Task:
Write out the data below word for word, starting at the line that contains "Click the Hi: 24.91M" and ending after the line that contains "pos(19,253)".
--- Start of Material for this task ---
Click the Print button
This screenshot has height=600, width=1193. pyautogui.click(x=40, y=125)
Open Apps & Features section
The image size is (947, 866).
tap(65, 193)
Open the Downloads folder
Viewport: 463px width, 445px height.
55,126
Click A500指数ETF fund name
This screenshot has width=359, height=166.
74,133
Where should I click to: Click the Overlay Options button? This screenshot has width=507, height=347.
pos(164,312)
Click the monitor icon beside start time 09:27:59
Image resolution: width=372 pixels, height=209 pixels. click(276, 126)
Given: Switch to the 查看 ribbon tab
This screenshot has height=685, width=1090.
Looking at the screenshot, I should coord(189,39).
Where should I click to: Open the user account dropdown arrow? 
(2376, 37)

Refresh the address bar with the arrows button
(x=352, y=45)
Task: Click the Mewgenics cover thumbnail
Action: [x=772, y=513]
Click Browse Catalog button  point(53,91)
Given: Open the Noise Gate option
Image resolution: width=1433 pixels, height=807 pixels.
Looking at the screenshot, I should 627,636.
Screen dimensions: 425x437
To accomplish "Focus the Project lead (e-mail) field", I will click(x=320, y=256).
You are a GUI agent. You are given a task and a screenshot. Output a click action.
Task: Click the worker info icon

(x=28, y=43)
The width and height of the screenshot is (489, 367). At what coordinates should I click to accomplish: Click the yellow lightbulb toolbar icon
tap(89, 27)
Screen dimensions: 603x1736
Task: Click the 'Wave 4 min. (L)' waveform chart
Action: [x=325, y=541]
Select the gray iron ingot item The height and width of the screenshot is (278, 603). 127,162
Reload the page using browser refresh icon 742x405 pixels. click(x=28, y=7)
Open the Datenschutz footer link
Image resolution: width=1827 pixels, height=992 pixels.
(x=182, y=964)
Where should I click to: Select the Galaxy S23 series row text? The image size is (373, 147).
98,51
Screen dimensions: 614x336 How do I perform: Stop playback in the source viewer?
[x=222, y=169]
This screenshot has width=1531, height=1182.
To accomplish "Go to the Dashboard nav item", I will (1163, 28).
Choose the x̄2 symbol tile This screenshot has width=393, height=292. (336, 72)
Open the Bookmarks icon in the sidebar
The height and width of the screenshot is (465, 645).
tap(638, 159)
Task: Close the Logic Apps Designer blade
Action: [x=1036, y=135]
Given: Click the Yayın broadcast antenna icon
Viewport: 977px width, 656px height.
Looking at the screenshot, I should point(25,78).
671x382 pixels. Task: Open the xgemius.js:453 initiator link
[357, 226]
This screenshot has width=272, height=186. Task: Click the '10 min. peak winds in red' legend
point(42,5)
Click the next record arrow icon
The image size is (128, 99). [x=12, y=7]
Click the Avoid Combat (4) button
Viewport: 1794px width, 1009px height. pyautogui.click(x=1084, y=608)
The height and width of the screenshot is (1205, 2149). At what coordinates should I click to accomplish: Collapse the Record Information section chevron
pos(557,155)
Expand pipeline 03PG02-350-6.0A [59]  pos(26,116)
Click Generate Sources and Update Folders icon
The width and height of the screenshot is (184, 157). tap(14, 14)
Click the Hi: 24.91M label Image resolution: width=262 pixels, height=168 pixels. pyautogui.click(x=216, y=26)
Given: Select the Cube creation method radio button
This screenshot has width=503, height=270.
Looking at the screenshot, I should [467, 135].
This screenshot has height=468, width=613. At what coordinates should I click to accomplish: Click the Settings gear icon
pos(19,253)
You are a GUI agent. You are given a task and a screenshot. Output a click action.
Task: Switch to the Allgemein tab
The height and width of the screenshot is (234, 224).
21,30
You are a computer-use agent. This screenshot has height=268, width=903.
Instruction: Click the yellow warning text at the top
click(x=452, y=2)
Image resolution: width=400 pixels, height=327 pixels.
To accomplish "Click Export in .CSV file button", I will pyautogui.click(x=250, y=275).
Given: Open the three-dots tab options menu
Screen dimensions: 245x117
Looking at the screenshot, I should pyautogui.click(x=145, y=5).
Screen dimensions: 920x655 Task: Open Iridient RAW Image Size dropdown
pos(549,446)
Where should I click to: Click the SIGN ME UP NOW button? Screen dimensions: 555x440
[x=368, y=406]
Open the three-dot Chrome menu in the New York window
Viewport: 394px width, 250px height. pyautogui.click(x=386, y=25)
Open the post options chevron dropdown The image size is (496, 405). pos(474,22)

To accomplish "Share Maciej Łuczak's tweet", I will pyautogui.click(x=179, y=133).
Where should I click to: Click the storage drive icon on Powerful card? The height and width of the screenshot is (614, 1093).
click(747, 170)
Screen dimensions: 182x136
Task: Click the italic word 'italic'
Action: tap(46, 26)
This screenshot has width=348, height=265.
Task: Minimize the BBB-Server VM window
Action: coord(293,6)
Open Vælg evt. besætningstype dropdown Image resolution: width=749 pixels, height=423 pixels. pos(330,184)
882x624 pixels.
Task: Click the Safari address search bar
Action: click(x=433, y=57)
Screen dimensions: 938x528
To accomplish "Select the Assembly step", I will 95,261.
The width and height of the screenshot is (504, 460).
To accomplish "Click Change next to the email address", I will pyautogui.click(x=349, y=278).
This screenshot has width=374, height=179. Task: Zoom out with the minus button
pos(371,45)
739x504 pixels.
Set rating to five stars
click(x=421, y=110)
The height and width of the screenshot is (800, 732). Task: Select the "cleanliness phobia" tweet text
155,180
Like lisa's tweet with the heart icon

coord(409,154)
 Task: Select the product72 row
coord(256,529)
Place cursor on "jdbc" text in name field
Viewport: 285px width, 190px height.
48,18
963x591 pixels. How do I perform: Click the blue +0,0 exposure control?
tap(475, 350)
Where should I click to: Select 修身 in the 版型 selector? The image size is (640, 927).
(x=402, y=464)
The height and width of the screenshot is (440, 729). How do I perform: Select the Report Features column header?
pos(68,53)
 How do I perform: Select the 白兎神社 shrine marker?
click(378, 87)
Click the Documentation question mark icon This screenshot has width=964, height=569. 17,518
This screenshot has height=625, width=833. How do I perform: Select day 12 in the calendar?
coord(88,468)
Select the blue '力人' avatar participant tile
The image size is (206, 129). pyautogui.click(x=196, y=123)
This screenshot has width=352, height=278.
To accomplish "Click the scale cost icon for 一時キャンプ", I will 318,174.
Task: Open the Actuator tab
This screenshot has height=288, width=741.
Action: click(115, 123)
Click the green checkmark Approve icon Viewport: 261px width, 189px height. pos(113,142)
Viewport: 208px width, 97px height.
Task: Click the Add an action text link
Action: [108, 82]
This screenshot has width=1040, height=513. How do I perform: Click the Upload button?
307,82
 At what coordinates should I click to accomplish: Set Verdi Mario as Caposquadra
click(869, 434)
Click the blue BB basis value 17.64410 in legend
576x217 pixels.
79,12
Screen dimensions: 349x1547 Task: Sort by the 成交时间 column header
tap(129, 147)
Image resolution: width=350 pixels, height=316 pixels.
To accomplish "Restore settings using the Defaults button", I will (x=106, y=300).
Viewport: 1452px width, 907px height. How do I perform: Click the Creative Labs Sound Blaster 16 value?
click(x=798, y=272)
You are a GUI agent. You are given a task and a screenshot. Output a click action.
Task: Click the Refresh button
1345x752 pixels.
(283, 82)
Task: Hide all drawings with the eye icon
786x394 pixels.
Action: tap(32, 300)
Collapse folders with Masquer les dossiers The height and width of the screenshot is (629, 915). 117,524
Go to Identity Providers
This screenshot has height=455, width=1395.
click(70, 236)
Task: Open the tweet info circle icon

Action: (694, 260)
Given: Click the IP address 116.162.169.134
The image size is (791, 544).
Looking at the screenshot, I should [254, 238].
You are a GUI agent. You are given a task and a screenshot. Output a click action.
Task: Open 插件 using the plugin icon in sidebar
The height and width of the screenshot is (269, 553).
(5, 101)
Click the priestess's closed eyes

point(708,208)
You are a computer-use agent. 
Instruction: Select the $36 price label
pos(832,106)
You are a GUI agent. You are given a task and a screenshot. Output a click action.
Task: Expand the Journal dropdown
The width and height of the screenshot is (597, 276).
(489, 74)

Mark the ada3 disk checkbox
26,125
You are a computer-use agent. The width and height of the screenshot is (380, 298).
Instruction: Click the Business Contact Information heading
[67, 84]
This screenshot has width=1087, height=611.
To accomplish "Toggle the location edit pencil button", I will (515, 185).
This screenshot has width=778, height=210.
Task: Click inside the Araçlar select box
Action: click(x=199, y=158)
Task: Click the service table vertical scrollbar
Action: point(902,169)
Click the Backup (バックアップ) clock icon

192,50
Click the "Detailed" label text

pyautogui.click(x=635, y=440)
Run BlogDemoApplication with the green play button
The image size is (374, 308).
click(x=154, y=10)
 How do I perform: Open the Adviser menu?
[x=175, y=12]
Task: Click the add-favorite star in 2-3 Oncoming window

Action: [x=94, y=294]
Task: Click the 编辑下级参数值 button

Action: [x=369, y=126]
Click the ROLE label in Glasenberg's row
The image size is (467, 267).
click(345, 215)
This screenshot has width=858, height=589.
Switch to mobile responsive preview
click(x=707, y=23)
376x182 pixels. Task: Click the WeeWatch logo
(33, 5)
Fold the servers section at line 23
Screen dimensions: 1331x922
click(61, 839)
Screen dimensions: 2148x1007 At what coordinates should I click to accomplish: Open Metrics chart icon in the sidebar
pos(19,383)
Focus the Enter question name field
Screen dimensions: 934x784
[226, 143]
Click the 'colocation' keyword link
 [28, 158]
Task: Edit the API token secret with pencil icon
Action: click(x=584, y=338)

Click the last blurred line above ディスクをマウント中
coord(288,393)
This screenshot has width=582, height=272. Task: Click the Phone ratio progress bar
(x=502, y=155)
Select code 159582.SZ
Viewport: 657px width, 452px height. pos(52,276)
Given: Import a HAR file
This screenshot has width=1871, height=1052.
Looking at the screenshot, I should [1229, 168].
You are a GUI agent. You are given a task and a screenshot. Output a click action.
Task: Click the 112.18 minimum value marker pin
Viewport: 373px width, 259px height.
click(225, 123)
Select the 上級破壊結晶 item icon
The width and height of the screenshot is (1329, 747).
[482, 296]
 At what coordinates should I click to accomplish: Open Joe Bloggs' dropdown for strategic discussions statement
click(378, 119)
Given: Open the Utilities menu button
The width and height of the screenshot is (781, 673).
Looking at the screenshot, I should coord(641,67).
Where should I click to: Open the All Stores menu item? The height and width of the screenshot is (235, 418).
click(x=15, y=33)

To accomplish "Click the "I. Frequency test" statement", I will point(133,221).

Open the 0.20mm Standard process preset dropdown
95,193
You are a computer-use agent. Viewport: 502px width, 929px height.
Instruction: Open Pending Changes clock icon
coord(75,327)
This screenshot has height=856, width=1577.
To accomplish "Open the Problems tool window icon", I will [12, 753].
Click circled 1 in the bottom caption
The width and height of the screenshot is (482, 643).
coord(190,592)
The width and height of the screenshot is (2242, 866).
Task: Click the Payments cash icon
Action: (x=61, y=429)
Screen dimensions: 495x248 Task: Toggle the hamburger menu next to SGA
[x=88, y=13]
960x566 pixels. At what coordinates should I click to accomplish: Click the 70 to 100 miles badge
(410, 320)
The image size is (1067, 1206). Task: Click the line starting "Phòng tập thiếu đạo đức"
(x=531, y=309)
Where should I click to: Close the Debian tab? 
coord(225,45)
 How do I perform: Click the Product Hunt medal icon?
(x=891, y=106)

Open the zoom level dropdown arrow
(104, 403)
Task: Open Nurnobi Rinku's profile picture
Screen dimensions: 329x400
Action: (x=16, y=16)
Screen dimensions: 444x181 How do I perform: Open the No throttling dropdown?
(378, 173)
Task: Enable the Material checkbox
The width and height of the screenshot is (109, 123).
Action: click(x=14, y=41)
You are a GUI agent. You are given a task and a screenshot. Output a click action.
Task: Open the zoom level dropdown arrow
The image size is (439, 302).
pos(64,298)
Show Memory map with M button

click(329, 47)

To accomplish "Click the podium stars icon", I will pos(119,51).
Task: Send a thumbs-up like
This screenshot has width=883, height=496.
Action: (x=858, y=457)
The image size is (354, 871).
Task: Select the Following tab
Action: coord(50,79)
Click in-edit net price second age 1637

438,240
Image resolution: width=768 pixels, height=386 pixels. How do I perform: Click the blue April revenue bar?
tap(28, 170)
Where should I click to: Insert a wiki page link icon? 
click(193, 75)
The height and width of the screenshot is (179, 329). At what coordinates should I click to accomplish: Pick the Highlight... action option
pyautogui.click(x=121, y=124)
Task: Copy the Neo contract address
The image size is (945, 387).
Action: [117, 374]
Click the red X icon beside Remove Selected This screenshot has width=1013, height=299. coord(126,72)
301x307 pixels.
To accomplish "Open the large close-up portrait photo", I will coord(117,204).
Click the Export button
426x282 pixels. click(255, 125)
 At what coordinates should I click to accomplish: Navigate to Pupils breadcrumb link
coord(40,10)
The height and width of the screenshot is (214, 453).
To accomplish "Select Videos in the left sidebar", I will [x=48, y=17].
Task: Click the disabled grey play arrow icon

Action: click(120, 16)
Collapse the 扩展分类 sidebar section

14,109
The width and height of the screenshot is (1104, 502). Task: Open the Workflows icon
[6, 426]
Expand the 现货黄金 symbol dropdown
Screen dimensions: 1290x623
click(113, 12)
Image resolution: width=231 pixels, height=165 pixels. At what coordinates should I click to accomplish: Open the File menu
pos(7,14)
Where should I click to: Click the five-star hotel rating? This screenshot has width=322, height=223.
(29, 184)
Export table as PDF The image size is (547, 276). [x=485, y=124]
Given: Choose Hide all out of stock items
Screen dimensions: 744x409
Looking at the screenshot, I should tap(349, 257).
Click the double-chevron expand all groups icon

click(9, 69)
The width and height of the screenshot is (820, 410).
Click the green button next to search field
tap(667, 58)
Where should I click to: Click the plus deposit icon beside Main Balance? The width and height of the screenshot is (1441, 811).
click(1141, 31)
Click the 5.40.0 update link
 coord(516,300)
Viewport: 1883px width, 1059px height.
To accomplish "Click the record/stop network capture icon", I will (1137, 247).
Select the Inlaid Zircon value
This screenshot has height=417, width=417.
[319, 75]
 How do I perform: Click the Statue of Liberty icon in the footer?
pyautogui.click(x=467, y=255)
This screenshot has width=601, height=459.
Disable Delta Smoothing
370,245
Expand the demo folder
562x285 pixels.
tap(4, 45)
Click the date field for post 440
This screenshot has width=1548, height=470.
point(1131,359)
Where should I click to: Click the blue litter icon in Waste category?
--- End of Material for this task ---
Exercise result:
Click the Hi: 24.91M label Image resolution: width=262 pixels, height=168 pixels. pyautogui.click(x=216, y=26)
Given: Select the Cube creation method radio button
This screenshot has width=503, height=270.
Looking at the screenshot, I should [467, 135].
This screenshot has height=468, width=613. At what coordinates should I click to accomplish: Click the Settings gear icon
pos(19,253)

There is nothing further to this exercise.